::: Raw data

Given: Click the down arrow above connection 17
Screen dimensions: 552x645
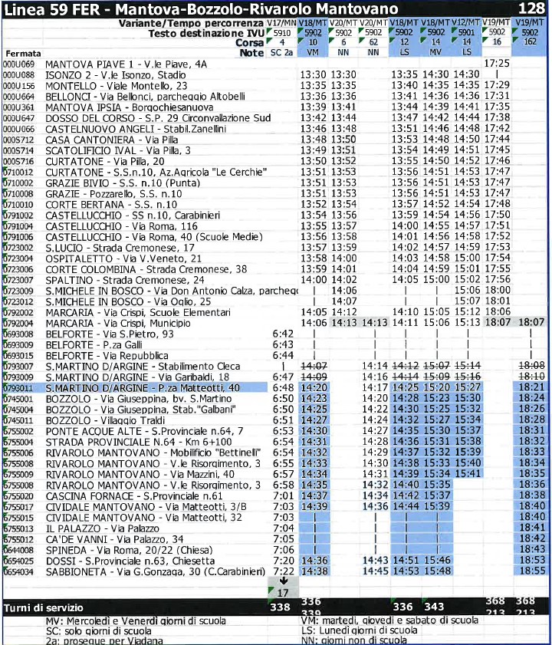Looking at the screenshot, I should click(x=283, y=580).
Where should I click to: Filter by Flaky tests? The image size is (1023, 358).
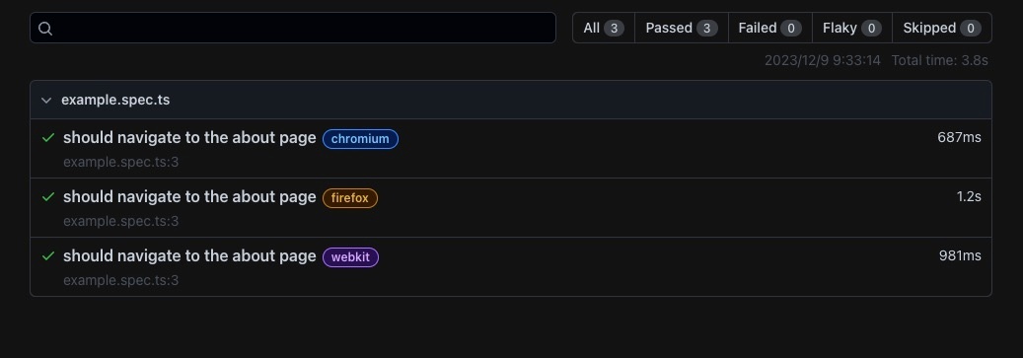pos(852,28)
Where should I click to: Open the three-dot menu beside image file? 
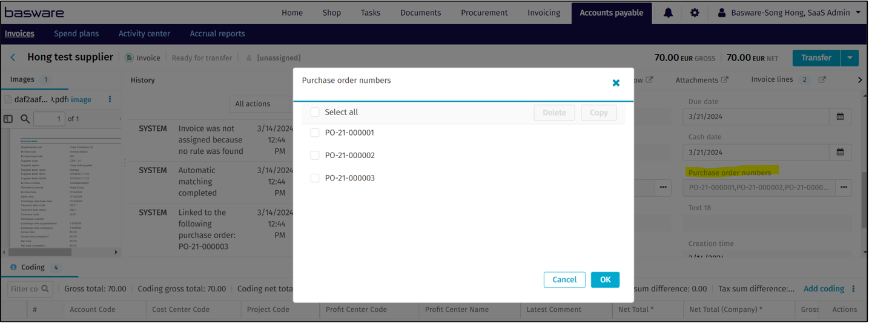tap(110, 99)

::::::

--- Work required ---
Once the line holding "Where should I click to: Open" is found, set it down along with every line after it through the end of the entries, exactly, leaving the pictures out.

--- Answer box ---
Where should I click to: Open the three-dot menu beside image file? 
tap(110, 99)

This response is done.